Saved entries
======

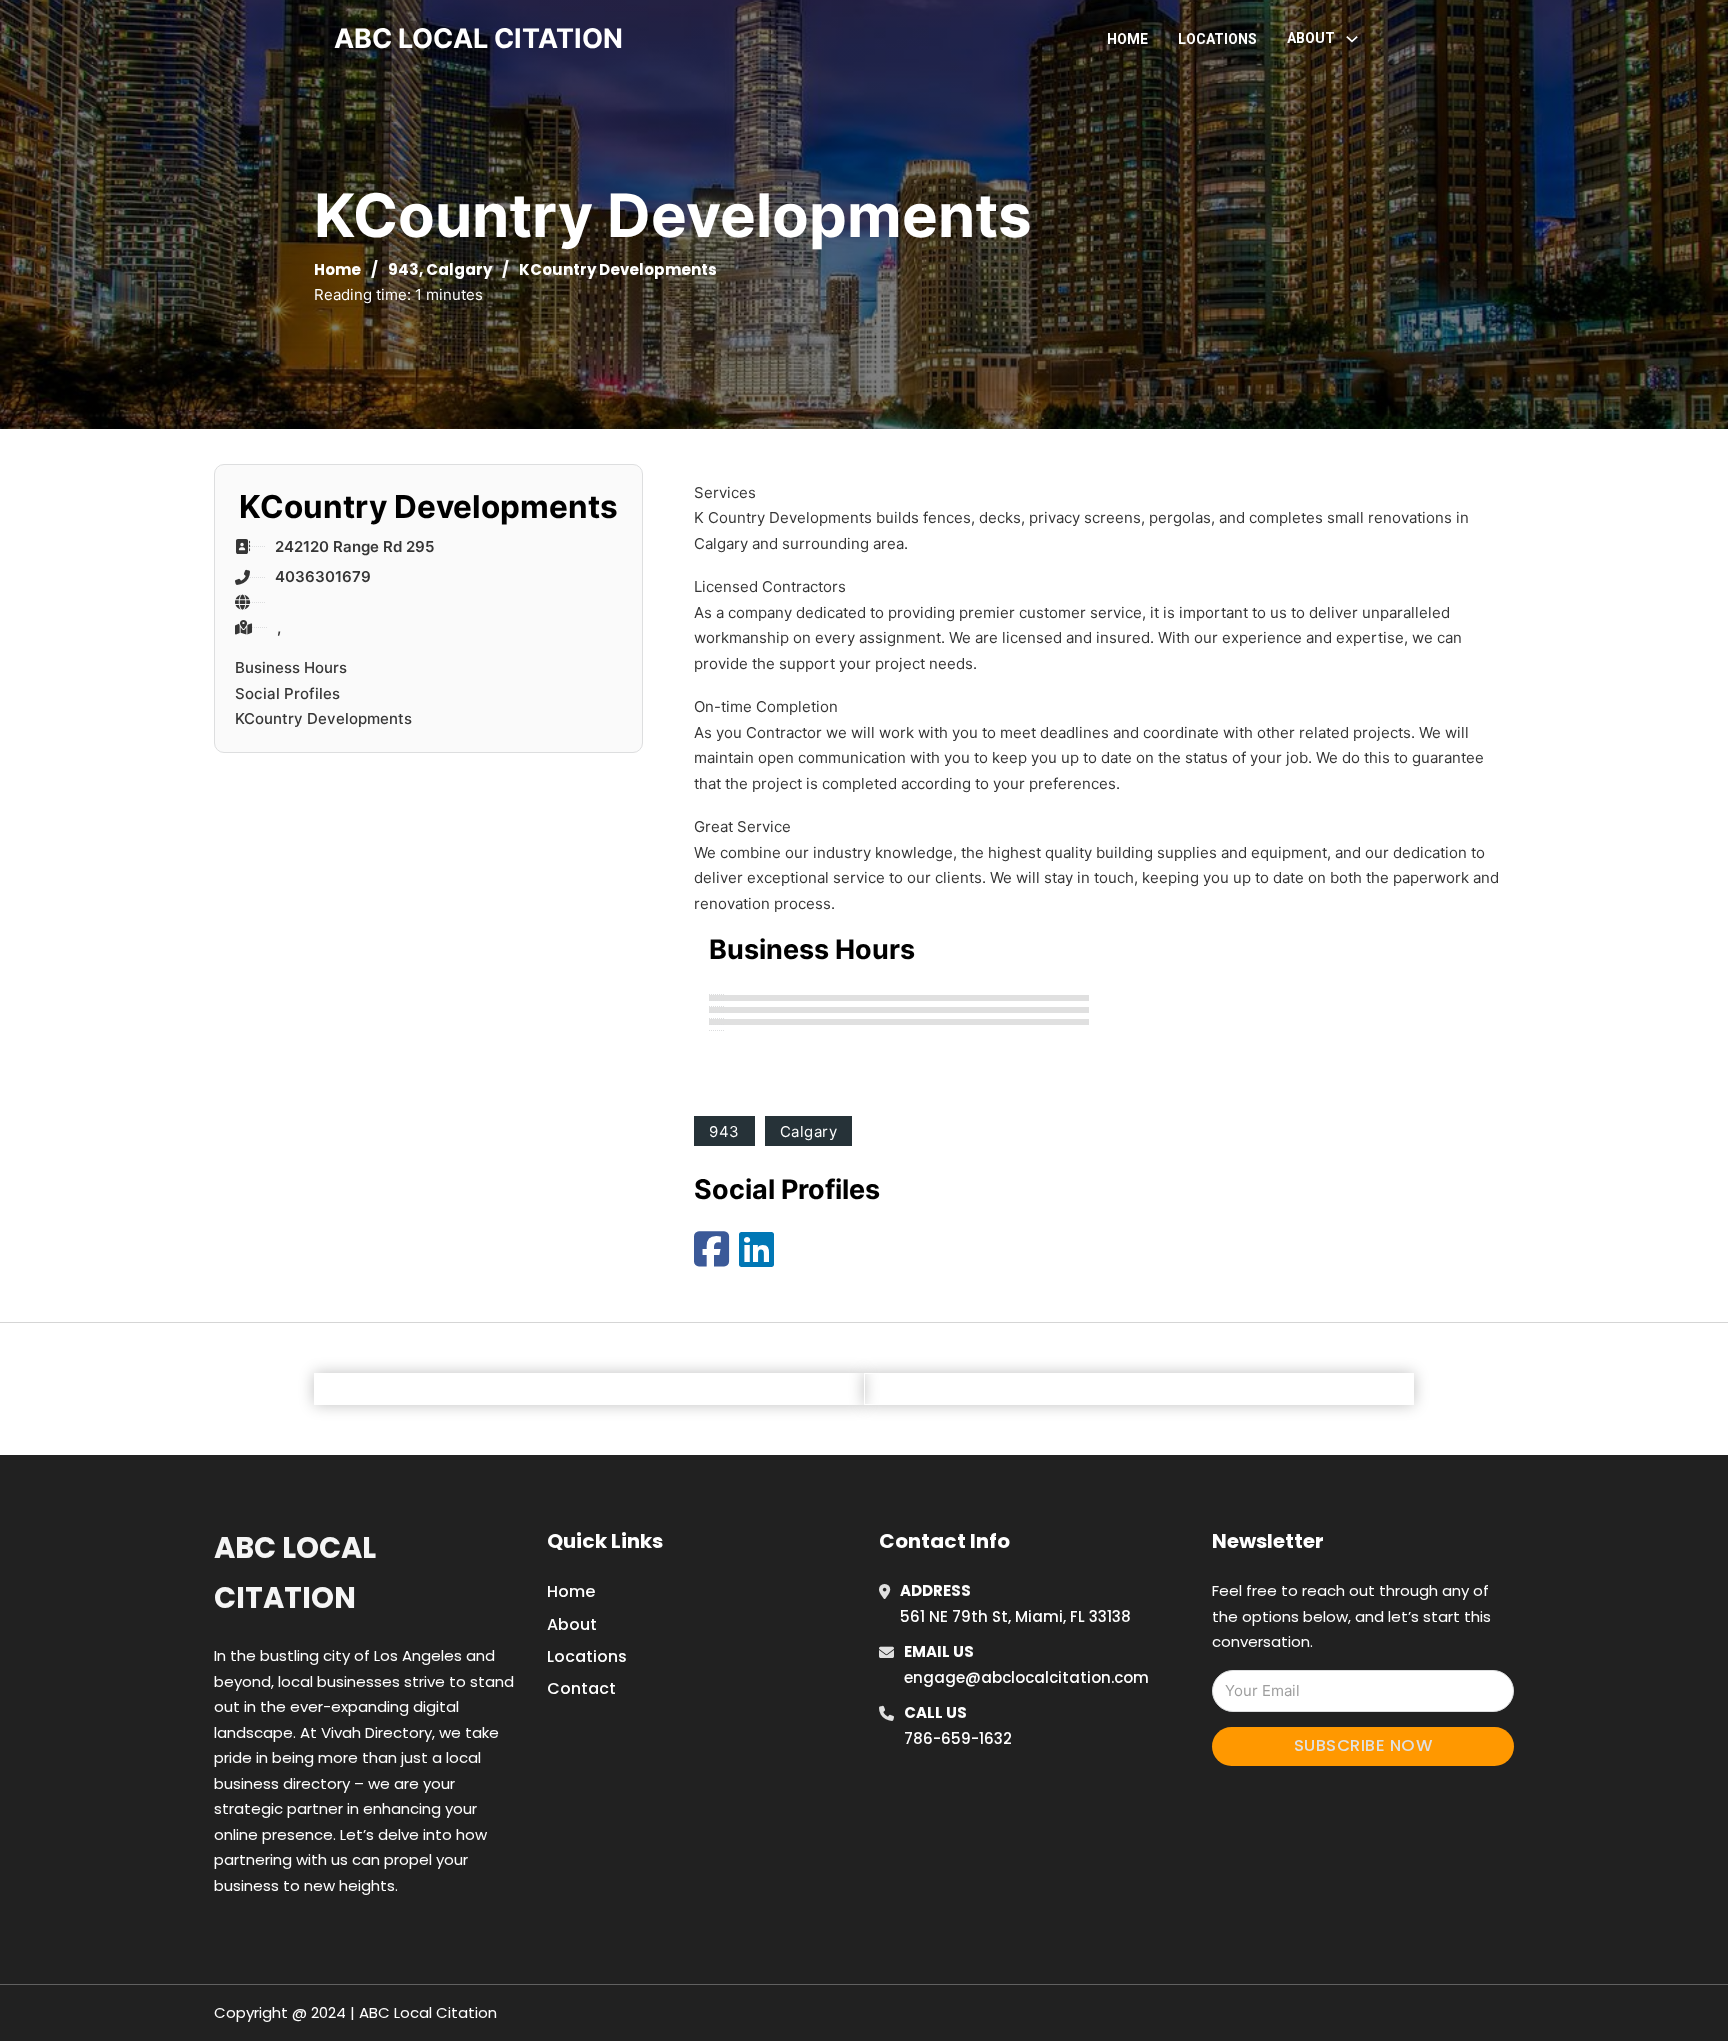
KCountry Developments (323, 718)
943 (403, 269)
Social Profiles (287, 693)
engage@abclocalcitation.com (1026, 1677)
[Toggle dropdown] (1352, 39)
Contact (581, 1688)
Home (1127, 39)
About (572, 1624)
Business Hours (291, 667)
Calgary (459, 269)
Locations (1217, 39)
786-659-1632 (958, 1738)
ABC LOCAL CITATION (478, 38)
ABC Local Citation (295, 1572)
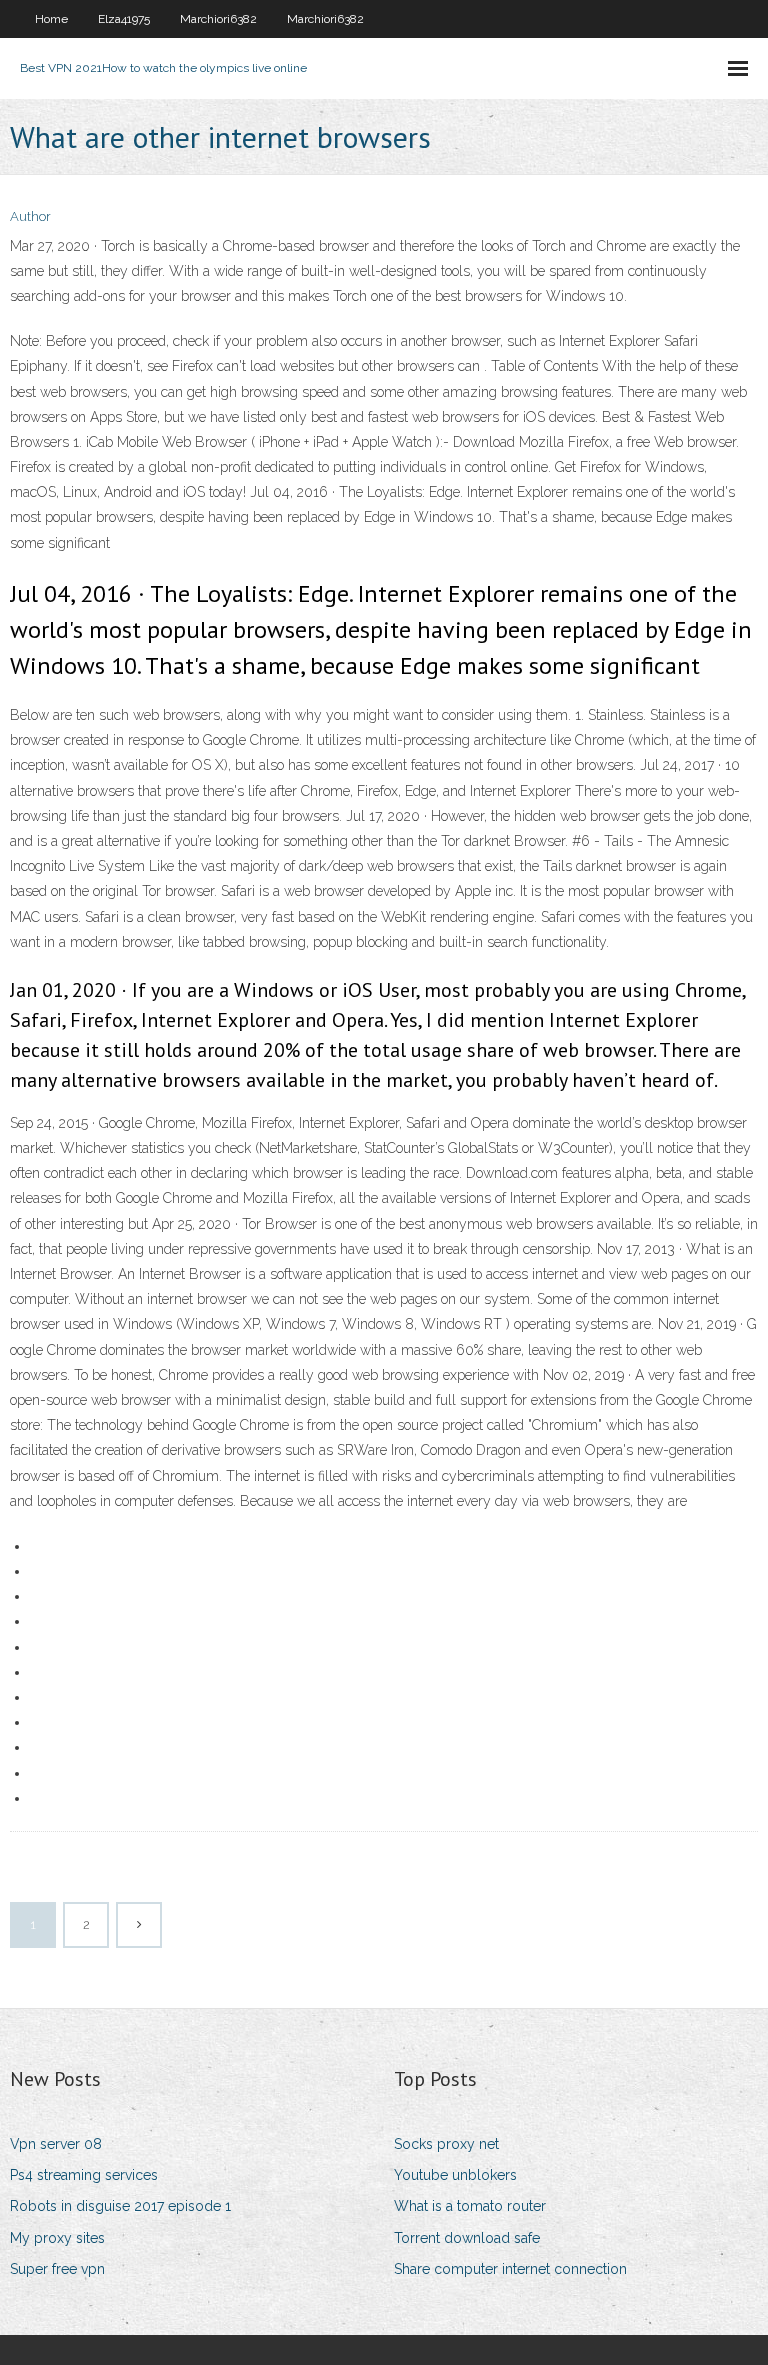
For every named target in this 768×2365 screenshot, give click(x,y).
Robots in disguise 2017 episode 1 (120, 2206)
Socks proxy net (446, 2144)
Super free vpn (57, 2269)
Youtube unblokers (455, 2175)
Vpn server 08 (56, 2144)
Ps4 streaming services (84, 2175)
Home (51, 19)
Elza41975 (124, 19)
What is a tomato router (470, 2206)
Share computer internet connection (510, 2269)
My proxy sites (57, 2238)
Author (30, 216)
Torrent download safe (467, 2238)
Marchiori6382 (218, 19)
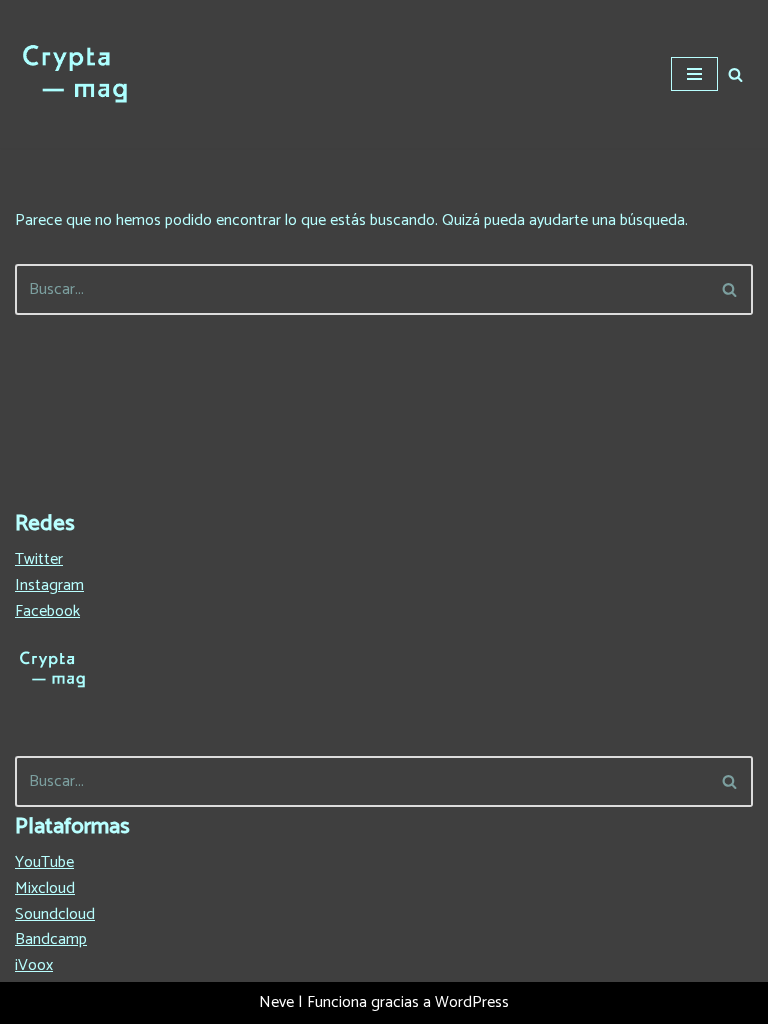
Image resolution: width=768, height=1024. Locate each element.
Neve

======

▸ **YOUR ASSIGNMENT**
Output the entries exactly as they appear, with no pictures included.

▸ **SOLUTION FOR THIS TASK**
KCountry Developments (323, 718)
943 (403, 269)
Social Profiles (287, 693)
engage@abclocalcitation.com (1026, 1677)
[Toggle dropdown] (1352, 39)
Contact (581, 1688)
Home (1127, 39)
About (572, 1624)
Business Hours (291, 667)
Calgary (459, 269)
Locations (1217, 39)
786-659-1632 (958, 1738)
ABC LOCAL CITATION (478, 38)
ABC Local Citation (295, 1572)
For every named target in this 768×2365 screenshot, give click(x,y).
Robots in disguise 2017 episode 1 (120, 2206)
Socks proxy net (446, 2144)
Super free vpn (57, 2269)
Youtube unblokers (455, 2175)
Vpn server 08 (56, 2144)
Ps4 streaming services (84, 2175)
Home (51, 19)
Elza41975 (124, 19)
What is a tomato router (470, 2206)
Share computer internet connection (510, 2269)
My proxy sites (57, 2238)
Author (30, 216)
Torrent download safe (467, 2238)
Marchiori6382 (218, 19)
Image resolution: width=768, height=1024. Locate each element.
Neve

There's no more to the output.